Scientists have used observations to conclude that most earthquakes are associated with tectonic plate boundaries.

Since the UK does not sit on a fault line between tectonic plates, the majority of earthquakes experienced in the UK tend to be small and cannot be felt.

Read more about what causes earthquakes via the British Geological Survey website.

How are earthquakes detected and measured?

Earthquakes are detected using seismograph or seismometer which is a measuring tool that records the ground motions caused by seismic waves from an earthquake.

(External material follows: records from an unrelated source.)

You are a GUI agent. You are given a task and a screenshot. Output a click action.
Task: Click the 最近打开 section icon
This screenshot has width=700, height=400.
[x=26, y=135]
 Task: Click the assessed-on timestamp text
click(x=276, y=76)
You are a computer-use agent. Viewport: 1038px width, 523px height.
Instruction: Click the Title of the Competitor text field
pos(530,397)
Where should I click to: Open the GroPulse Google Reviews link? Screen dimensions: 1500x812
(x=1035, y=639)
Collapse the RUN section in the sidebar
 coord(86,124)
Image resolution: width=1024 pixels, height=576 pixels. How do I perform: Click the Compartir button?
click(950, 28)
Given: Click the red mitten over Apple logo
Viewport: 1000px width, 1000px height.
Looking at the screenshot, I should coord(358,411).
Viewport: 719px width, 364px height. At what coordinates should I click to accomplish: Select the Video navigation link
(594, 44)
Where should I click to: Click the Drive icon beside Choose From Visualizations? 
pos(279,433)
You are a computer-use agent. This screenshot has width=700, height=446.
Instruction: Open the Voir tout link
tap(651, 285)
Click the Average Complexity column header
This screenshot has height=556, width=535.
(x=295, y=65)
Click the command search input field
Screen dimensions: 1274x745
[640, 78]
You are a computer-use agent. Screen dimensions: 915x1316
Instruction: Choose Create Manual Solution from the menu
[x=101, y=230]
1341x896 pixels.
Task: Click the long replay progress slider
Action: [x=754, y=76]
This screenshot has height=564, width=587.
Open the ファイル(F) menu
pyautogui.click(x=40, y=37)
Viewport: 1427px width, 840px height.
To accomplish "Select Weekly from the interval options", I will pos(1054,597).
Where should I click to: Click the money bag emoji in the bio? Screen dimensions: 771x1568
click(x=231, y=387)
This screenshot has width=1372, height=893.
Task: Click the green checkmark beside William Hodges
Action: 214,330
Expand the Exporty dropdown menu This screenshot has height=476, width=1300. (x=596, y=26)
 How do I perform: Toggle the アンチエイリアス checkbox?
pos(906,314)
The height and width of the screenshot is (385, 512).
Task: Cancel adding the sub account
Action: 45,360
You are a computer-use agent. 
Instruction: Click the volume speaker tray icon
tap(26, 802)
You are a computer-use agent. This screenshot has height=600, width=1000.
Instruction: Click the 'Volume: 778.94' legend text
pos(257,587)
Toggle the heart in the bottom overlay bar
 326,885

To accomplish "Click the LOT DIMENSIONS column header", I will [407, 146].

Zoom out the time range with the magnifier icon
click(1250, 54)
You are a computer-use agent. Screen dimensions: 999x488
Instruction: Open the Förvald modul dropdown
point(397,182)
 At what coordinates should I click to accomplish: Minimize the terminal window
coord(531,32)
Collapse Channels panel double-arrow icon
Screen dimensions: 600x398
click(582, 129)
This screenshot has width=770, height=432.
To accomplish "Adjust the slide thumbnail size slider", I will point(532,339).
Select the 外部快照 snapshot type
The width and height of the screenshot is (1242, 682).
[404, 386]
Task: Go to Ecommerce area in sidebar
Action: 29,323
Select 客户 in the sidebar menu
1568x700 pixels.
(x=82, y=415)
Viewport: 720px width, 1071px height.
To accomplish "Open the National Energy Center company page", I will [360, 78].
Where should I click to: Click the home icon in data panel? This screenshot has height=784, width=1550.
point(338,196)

BGS has explained that the seismograph converts vibrations from seismic waves into electrical signals, which we can then display as seismograms on a computer screen.

This data is then used by Seismologists to study earthquakes and determine where and how big a particular earthquake is.

When it comes to measurement, two of the most common scales used by seismologists are intensity and magnitude.

The UK uses the European Macroseismic scale (EMS) to understand the effect of earthquake shaking on people, objects and buildings.

Meanwhile, for magnitude, earthquake scientists have developed a number of different scales with the most famous being the Richter scale.

“The most standard and reliable measure of earthquake size is moment magnitude (Mw), which is based on seismic ‘moment’,” experts at BGS said.

They added: “A Moment is related to the area of the earthquake fault rupture and the amount of slip on the rupture, as well as the strength of the rocks themselves.”